Experimental Assessment of Coupled Physical-Biochemical-Mechanical-Hydraulic Processes of Municipal Solid Waste Undergoing Biodegradation

Fei, Xunchang

Titre : Experimental Assessment of Coupled Physical-Biochemical-Mechanical-Hydraulic Processes of Municipal Solid Waste Undergoing Biodegradation.

Auteur : Fei, Xunchang

Université de soutenance : University of Michigan

Grade : Doctor of Philosophy (PhD) 2016

Résumé
Proper management and disposal of municipal solid waste (MSW) remains an unresolved global problem. One solution to handle existing and future MSW is to move away from modern landfills that focus on containment and move towards bioreactor landfills that promote MSW biodegradation and enhance methane (CH4) generation and its collection as an alternative energy source. Solid, liquid and gas phases of MSW coexist in different proportions within a landfill, and evolve with time due to concurring and coupled physical-biochemical-mechanical-hydraulic processes during MSW biodegradation. A fundamental understanding of the concurring processes is needed to design, monitor, and operate bioreactor landfills effectively and efficiently. Seven large-size (d=300 mm ; h=600 mm) laboratory landfill simulators were developed to degrade unprocessed MSW of variable waste composition that is representative of the MSW in a mega-scale landfill. The simulators were operated and monitored for up to four years to assess the evolution of the physical, mechanical, and hydraulic properties of MSW, the evolution of the biochemical characteristics of generated leachate and biogas, and population dynamics of MSW-degrading microorganisms. The coupled processes were found to be systematic, correlated to each other, and dependent on initial waste composition.
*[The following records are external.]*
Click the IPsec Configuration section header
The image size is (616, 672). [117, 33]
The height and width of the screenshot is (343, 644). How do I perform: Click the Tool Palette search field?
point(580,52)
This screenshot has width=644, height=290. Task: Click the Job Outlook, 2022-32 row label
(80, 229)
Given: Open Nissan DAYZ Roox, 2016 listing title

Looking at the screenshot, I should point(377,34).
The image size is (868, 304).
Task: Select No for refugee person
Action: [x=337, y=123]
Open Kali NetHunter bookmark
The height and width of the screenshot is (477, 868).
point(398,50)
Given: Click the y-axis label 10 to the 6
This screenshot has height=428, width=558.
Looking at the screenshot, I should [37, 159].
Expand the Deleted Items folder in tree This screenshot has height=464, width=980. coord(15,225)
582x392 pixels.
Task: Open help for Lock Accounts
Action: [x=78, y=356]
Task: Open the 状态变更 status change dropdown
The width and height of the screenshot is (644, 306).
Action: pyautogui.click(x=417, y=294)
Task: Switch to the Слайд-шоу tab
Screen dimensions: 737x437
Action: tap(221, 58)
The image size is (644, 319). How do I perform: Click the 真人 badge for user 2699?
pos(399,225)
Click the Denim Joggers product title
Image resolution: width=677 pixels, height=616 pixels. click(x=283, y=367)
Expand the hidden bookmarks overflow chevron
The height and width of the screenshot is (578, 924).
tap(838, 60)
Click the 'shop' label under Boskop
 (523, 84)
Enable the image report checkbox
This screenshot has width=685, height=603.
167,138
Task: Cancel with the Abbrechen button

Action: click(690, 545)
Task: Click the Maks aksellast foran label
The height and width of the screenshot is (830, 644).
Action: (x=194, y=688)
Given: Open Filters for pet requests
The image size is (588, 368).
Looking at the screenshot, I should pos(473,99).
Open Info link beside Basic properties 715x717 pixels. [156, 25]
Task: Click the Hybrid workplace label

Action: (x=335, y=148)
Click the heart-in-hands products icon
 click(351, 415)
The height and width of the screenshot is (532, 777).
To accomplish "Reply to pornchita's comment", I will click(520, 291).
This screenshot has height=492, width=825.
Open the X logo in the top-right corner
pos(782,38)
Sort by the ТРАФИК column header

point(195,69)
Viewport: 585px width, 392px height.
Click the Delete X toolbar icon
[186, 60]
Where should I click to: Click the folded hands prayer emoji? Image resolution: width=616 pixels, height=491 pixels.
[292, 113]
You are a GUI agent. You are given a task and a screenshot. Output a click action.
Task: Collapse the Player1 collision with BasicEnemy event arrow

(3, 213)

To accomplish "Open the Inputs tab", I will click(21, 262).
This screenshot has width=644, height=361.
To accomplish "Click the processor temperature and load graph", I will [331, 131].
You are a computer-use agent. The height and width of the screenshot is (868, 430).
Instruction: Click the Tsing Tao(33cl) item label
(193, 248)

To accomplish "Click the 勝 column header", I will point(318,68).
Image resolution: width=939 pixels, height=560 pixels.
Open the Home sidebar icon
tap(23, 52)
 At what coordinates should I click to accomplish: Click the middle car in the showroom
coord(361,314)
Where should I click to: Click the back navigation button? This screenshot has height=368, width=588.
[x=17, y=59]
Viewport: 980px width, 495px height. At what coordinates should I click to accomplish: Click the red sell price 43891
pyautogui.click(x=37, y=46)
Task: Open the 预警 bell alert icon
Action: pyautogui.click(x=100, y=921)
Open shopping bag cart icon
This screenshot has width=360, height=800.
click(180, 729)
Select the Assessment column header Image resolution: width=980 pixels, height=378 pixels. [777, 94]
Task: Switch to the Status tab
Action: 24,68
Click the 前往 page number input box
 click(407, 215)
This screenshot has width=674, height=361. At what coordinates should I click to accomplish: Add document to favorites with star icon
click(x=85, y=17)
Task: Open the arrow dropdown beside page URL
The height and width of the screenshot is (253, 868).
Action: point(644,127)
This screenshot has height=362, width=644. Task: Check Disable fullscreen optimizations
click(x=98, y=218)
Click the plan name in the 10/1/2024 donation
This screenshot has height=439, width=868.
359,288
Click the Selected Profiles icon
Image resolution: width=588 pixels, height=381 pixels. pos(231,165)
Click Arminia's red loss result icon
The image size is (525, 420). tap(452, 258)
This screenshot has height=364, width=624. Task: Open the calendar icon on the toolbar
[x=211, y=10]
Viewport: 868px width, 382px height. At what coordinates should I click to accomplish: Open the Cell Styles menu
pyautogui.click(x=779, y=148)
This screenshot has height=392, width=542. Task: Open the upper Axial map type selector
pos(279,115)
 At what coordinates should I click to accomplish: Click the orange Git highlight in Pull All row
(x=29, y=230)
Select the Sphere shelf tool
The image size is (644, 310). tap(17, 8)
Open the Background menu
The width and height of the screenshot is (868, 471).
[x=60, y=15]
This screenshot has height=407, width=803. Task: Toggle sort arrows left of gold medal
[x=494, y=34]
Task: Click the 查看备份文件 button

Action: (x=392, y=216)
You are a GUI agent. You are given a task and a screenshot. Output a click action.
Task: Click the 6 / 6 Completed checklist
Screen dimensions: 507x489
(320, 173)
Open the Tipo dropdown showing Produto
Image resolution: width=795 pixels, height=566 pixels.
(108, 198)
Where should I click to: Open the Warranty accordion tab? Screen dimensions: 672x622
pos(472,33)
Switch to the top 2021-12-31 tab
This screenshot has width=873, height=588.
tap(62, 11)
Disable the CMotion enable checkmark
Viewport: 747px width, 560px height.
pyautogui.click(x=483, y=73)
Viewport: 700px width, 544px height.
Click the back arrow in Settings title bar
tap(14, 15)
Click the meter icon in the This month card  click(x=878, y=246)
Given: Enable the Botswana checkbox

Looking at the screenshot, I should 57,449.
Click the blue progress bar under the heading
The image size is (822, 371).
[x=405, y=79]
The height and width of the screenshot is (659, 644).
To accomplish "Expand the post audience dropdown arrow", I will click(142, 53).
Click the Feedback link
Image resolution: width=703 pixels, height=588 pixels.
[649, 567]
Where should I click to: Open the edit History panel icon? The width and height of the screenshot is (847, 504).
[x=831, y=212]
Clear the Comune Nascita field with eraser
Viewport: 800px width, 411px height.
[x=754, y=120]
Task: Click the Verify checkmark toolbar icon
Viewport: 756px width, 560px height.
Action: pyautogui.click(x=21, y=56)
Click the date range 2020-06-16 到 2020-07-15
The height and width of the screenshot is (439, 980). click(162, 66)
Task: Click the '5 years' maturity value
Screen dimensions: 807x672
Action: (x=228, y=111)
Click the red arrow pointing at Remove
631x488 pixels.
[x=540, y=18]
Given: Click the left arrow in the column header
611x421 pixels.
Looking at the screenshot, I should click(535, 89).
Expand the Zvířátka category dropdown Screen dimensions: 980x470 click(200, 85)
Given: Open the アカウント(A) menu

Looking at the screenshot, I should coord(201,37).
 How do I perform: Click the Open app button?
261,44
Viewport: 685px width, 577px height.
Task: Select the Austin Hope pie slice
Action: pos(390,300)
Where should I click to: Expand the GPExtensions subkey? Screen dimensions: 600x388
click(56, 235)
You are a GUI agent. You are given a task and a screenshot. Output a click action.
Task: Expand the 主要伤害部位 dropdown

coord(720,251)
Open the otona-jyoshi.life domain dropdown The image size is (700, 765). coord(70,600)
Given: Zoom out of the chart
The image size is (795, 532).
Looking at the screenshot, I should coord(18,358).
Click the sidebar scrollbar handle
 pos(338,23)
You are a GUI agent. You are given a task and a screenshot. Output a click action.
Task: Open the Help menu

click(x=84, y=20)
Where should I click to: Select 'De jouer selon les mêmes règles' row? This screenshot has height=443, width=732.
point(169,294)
Testing of MSW in fresh and fully-degraded (retrieved from laboratory simulators) states was performed to assess the physical and mechanical properties of MSW using a unique 300-mm diameter simple shear apparatus. The shear strength and compressibility of MSW changed due to biodegradation and was a function of the initial waste composition and the biodegradation state. A relationship between the shear strength and shear-wave velocity of MSW was established for fresh and degraded MSW. Laboratory results on CH4 generation and settlement of MSW during biodegradation generated as part of this study were supplemented by an extensive database synthesized from the literature that includes laboratory results and field measurements from numerous landfills. The database was analyzed to quantify the influence of moisture content of waste, overburden pressure, landfill monitoring and control, and temperature on MSW degradation. Based on the findings of this study, recommendations to promote MSW biodegradation include enhancing biodegradation conditions, optimizing initial waste composition, and increasing biogas collection efficiency.